◆ Work item:
From the line that contains "Screen dimensions: 1062x1148" to the final line of the entries below, write out every line exactly as it appears, and nothing else.

Data extracted from a collection
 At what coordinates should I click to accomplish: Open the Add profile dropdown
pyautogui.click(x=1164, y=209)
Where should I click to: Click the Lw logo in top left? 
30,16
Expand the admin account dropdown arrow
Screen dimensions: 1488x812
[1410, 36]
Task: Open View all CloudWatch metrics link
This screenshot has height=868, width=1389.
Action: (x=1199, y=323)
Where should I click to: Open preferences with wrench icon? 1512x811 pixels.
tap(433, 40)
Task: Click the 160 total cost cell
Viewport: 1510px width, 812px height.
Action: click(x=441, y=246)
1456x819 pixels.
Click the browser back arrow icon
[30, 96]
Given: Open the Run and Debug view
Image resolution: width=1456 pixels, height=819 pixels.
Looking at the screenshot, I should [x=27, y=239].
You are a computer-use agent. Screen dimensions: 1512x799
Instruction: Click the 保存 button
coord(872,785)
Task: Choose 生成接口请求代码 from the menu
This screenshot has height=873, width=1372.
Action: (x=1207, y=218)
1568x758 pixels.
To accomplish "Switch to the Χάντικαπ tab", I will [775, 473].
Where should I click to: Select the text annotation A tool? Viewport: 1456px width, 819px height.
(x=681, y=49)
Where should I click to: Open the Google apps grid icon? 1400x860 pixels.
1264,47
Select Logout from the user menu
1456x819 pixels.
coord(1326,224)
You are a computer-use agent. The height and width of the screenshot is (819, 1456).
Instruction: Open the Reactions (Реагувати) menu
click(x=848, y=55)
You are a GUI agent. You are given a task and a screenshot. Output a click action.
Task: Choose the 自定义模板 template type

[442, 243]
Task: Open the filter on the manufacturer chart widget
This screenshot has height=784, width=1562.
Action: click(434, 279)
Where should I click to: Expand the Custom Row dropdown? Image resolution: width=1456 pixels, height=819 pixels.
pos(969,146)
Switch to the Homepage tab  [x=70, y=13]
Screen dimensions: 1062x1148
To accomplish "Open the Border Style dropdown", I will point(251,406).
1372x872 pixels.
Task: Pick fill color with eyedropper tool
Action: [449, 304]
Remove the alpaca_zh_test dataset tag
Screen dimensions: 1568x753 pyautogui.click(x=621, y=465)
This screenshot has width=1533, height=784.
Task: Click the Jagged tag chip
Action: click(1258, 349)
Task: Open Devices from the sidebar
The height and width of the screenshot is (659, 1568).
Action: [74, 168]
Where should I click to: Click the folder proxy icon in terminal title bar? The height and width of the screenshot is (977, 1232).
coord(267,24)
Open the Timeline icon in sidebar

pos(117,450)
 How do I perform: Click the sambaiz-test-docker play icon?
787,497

◆ Task solution:
Screen dimensions: 1062x1148
To accomplish "Open the Border Style dropdown", I will point(251,406).
1372x872 pixels.
Task: Pick fill color with eyedropper tool
Action: [449, 304]
Remove the alpaca_zh_test dataset tag
Screen dimensions: 1568x753 pyautogui.click(x=621, y=465)
This screenshot has width=1533, height=784.
Task: Click the Jagged tag chip
Action: click(1258, 349)
Task: Open Devices from the sidebar
The height and width of the screenshot is (659, 1568).
Action: [74, 168]
Where should I click to: Click the folder proxy icon in terminal title bar? The height and width of the screenshot is (977, 1232).
coord(267,24)
Open the Timeline icon in sidebar

pos(117,450)
 How do I perform: Click the sambaiz-test-docker play icon?
787,497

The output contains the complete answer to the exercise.